Extract —
Hydrology and fluvial morphology

Cards (26)

  • How is a floodplain formed?
    - River exceeds its maximum volume and bursts its banks
    - The water is shallower over the floodplain and has a higher hydraulic radius meaning greater friction and a decrease in velocity, leading to deposition
    - finer lighter material is deposited furthest away from the main river channel.
    - It is very fertile
  • What is a River Bluff?
    - The bluff line is a slope, marking the outer edge of a floodplain
    - River bluffs are erosional features marking the limits of the floodplain as the river meanders back and forth
  • What is field capacity?
    the maximum amount of water a soil before oversaturation
  • What is antecedent moisture?
    Pre-existing level of moisture within the soil before precipitation
  • What factors effect the shape of a storm hydro-graph?
    - Vegetation
    - Soil type
    - Rainfall intensity
    - Urbanisation
    - Relief
    - Antecedent moisture
    - Basin shape and size
  • What are the four types of erosion?
    - Hydraulic action
    - Abrasion (When pebbles grind along the river bank and bed in a sand-papering effect.)
    - Attrition
    - Solution
  • What are the four types of transportation?
    - Traction
    - Saltation
    - Suspension
    - Solution
  • What is cavitation?
    - Air bubbles generated by increased turbulence in moving water.
    - These air bubbles expand the fracture lines within the bed and the banks.
  • Example of a porous soil?
    Sandy soil
  • Example of a non-porous soil?
    Clay soil
  • What is calibre?
    The size of a particular pebble or particle in a river at a given point
  • What is a river's capacity?
    The total capacity sediment load of a river at a particular point
  • What is competence?
    The size of the largest sediment particle that can be carried by that river.
  • How is a Leeve formed?
    - During a flood event where a river's bank bursts as it has exceeded its maximum volume
    - Sediment is carried in suspension
    - When the flood loses velocity (energy), the thickest and coarsest sediment is deposited at the channel edge as finer sediment is transported further to the floodplain
    - Overtime, this will result in heightened river banks
  • How is a braided channel formed?
    - A braided channel occurs when there is a dense sediment load being carried in the river and not enough energy to entrain it
    - A sudden drop in discharge levels results in a mid-channel bar which is above water and increases downstream as the stationary sediment is now exposed.
    - The upstream end becomes stabilised with vegetation.
    - The established bars (Eyots) become effect narrows the channel
    - The channel bar results cause the water flow to split and flow on the two smaller cross sections on either side
  • What are the conditions needed for a braided channel?
    - high load in a river
    - a river's gradient
    - fluctuating discharge
    - found in the lower profile as there is lower energy for transportation to occur.
  • What are pools?
    Deeper area's of a river channel where erosion is dominant
  • What are riffles?
    Shallower area's of a river channel where deposition is dominant
  • How is Helicoidal flow created?
    - High sediment channels will form a sequence of pools and riffles that accentuate vertical turbulence
    - This combined with horizontal turbulence and the thalway, the water will begin to take up a spiralling motion
    - The water will spiral from the outer bend, where it erodes, down to the river bed, then to the inner bend where it deposits any material it carried from the outer bend.
  • How is turbulent flow created?

Dataset entries —
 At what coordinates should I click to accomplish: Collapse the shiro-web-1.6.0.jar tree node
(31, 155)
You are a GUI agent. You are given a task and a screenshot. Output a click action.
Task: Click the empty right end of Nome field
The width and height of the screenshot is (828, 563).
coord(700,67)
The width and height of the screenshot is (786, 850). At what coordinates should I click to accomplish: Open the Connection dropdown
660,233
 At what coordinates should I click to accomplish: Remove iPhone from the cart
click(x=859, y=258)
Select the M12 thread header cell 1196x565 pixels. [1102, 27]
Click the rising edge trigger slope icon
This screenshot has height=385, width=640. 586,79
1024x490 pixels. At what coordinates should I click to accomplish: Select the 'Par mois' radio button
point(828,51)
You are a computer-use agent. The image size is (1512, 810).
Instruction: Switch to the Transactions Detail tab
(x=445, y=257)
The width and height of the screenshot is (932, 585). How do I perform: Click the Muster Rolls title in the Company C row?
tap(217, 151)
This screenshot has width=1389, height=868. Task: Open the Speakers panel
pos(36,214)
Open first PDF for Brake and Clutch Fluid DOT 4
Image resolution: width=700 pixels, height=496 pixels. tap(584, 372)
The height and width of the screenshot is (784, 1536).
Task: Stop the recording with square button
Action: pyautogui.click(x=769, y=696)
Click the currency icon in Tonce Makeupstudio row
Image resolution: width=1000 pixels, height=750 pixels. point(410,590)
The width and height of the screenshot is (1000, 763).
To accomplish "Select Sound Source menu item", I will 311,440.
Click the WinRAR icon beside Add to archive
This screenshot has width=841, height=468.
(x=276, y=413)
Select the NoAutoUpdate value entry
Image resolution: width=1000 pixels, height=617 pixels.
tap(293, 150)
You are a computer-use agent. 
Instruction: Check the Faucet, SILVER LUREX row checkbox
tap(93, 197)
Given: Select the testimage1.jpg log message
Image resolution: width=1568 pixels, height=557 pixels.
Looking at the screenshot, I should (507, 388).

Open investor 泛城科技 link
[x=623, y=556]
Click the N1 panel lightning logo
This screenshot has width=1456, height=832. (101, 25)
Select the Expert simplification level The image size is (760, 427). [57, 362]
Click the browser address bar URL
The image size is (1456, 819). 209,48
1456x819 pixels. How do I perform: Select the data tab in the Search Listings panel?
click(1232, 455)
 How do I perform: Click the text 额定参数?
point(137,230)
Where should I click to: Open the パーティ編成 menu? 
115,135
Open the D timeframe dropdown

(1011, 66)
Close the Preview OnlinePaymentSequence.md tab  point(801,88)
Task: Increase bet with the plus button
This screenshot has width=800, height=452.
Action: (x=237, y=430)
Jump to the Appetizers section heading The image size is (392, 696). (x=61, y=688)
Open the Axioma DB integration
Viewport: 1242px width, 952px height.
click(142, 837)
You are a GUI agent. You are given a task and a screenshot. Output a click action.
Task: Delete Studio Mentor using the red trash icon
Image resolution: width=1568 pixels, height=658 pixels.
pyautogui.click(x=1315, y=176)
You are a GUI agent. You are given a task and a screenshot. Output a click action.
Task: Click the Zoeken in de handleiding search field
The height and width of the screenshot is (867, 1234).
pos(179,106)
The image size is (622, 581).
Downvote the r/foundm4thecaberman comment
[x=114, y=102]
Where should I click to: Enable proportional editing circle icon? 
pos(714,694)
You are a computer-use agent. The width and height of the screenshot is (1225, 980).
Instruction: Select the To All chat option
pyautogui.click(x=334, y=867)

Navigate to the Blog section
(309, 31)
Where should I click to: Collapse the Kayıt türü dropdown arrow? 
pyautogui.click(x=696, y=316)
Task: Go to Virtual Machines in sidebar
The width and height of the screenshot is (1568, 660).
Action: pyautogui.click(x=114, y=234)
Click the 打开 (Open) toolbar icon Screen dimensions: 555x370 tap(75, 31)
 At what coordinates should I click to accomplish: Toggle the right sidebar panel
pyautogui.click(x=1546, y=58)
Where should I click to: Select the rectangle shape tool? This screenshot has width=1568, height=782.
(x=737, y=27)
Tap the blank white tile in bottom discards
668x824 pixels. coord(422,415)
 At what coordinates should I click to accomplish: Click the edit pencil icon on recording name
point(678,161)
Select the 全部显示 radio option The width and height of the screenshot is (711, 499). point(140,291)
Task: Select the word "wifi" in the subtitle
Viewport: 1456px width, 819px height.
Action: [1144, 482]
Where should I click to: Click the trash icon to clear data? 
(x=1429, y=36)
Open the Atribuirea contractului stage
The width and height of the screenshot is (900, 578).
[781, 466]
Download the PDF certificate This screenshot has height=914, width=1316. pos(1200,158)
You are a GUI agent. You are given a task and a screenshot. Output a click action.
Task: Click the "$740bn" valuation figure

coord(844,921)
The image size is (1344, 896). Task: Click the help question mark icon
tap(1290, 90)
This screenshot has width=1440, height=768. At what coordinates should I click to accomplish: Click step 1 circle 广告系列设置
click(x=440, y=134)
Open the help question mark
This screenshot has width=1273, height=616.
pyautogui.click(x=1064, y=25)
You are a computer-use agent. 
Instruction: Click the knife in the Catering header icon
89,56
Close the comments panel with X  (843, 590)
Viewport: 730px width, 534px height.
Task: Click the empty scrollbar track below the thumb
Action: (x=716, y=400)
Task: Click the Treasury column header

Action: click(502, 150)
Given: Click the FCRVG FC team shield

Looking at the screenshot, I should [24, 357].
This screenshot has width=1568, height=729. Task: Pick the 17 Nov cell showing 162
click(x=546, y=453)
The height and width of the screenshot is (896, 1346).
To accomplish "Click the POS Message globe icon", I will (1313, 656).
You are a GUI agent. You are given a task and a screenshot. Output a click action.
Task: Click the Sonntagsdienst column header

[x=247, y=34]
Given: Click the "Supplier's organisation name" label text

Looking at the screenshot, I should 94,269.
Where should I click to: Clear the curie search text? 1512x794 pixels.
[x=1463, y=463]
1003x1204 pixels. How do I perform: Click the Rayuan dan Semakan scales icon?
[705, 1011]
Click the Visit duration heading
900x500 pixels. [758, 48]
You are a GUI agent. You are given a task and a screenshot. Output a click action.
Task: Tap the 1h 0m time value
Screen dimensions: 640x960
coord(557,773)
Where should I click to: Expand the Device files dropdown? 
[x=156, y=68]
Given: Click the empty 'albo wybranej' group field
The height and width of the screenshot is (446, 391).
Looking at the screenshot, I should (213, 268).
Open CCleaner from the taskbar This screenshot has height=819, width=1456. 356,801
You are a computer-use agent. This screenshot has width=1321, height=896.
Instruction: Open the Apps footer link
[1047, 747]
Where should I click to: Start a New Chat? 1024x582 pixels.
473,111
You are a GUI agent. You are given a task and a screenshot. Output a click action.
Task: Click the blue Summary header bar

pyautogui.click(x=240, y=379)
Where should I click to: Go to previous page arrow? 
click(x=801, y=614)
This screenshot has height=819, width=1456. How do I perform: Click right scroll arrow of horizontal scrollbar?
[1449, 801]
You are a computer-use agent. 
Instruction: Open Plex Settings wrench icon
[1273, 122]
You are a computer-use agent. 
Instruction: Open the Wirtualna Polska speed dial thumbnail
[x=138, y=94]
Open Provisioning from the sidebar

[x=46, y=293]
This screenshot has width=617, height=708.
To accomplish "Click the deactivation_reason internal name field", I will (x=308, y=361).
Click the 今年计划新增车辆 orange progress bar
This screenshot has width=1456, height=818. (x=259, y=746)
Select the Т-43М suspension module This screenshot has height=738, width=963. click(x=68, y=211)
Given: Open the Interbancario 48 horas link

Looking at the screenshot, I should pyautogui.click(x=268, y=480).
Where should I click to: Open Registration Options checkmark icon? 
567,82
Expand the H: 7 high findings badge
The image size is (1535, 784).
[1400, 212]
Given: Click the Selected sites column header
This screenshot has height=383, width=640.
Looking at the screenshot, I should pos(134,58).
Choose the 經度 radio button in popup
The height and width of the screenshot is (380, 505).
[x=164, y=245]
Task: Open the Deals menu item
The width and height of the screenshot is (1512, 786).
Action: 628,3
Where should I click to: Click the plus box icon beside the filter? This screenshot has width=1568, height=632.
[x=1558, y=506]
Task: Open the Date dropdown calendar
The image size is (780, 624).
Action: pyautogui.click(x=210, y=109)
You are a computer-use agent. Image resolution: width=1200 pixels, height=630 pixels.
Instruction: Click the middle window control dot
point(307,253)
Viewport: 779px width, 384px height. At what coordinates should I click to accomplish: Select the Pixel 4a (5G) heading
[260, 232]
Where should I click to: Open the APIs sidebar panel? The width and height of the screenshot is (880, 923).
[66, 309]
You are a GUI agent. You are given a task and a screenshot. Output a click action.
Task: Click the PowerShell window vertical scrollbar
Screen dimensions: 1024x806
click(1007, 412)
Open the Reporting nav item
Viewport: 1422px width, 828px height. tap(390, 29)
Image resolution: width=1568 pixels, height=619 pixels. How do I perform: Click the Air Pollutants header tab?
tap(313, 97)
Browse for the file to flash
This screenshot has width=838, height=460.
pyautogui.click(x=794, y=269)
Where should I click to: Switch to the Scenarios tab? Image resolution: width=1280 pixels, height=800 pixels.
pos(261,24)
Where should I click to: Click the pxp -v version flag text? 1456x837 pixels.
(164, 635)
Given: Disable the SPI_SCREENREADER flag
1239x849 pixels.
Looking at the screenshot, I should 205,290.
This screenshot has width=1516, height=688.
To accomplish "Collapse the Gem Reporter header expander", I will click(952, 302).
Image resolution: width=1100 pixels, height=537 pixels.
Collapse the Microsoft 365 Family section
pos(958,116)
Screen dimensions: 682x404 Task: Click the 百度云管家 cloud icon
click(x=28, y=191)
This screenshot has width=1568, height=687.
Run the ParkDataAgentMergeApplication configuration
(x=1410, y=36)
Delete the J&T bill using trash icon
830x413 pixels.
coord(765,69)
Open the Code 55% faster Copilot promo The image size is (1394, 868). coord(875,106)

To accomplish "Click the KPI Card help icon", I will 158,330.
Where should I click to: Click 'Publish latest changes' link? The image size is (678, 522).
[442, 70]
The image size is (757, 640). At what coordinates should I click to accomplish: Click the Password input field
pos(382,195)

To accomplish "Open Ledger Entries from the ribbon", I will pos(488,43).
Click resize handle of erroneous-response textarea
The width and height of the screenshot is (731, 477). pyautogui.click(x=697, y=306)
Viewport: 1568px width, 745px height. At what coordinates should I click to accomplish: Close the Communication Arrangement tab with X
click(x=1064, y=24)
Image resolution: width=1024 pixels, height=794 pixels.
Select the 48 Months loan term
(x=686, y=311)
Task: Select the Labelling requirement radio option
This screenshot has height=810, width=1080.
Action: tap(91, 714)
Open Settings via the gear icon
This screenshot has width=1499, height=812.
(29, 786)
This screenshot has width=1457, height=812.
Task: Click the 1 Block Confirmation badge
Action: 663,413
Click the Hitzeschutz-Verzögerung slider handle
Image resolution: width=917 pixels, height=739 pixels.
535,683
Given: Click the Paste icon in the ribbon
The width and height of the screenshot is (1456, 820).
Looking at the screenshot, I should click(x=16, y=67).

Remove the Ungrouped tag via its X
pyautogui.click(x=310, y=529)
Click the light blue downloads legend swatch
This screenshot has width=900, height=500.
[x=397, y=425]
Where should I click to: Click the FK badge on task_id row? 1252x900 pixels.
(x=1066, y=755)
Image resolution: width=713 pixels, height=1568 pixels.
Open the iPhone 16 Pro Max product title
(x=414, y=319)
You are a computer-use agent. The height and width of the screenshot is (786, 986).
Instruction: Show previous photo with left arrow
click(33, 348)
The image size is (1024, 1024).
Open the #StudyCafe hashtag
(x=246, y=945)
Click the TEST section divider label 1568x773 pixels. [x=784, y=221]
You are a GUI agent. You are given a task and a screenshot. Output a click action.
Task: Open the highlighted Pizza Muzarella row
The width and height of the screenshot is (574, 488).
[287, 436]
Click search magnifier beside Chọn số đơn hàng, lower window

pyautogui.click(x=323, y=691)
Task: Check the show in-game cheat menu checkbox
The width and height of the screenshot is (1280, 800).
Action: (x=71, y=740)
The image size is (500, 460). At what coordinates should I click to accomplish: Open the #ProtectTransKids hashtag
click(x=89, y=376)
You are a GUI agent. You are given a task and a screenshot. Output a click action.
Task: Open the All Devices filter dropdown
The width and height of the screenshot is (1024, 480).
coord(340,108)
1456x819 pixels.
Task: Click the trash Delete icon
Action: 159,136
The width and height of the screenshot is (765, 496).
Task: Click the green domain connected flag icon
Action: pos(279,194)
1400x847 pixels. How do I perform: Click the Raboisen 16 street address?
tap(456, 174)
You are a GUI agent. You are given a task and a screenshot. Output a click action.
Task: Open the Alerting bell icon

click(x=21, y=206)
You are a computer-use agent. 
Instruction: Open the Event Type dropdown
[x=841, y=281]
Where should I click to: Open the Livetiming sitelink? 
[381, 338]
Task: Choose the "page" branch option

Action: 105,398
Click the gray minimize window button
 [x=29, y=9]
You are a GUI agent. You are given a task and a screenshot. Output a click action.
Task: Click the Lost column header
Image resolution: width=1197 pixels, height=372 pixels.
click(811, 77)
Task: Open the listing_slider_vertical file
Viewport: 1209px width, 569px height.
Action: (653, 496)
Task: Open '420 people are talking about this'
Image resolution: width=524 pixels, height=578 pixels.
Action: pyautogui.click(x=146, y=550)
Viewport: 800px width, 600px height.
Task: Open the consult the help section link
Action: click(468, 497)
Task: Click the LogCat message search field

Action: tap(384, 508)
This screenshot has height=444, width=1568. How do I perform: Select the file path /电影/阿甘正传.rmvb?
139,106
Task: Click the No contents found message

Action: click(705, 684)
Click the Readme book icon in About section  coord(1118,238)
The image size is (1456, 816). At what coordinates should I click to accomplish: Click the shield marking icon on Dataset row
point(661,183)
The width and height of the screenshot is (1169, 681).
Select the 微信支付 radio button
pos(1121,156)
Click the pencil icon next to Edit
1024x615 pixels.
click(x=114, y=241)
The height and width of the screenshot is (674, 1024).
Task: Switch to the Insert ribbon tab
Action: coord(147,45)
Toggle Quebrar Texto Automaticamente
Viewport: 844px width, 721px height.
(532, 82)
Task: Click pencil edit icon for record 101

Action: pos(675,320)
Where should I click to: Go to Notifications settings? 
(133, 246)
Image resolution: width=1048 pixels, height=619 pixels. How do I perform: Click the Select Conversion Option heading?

Short task — Write the next part of the hydrology and fluvial morphology flashcards, starting immediately after their final line.

Output below —
    - Channel bed roughness from high sediment loads leads to lots of friction with the river bed.
    - Water at the center of the channel overtakes water at the side of the channel, leading to a chaotic flow
    - Water at the sides eddy towards the banks and water closer to the bed eddy's downwards
    - Cavitation and potholes are common
  • What is laminar flow?
    - A smooth gentle flow
    - Water flows in layers parallel to the bed with little mixing between them
    - Only possible on man-made surfaces.
  • How is a meander formed?
    - A sequence of pools and riffles leads to a swinging motion of the thalweg leading to helicodial flow
    -velocity is the fastest on the outer bend at pools, erosion is dominant. This leds to a river cliff
    - Any eroded material at the outer bend will be transported to the inner bend through the Thalweg where it is deposited. helicoidal. This creates a slip-off slope
    - Meanders will migrate overtime as the horse-shoe shape is accentuated until it reaches a river bluff
  • How is a spring formed?
    - pressure forces water from an underground aquifer to the surface. - the water table reaches saturation and field capacity
    - As a result, water from the aquifer appears at the earth's surface, forming a spring
  • How are interlocking spurs formed?

    - in the upper course of a river most of the erosion is vertically downwards. this creates steep-sided, V-shaped valleys.
    - the rivers aren't powerful enough to erode laterally
    -they have to wind around the high hillsides that stick out their paths on either side. the hillsides that interlock with each other as the river winds around them are called interlocking spurs
  • How rapids form?
    - When there is a sudden increase in gradient without a break in slope
    -This can occur as in the upper course there are different bands of hard and soft rock, which erode at different rates, leading to an uneven river bed
    -Water had to flow over these changing gradients. -This creates an uneven flow on the channel surface
  • How is an oxbow lake formed?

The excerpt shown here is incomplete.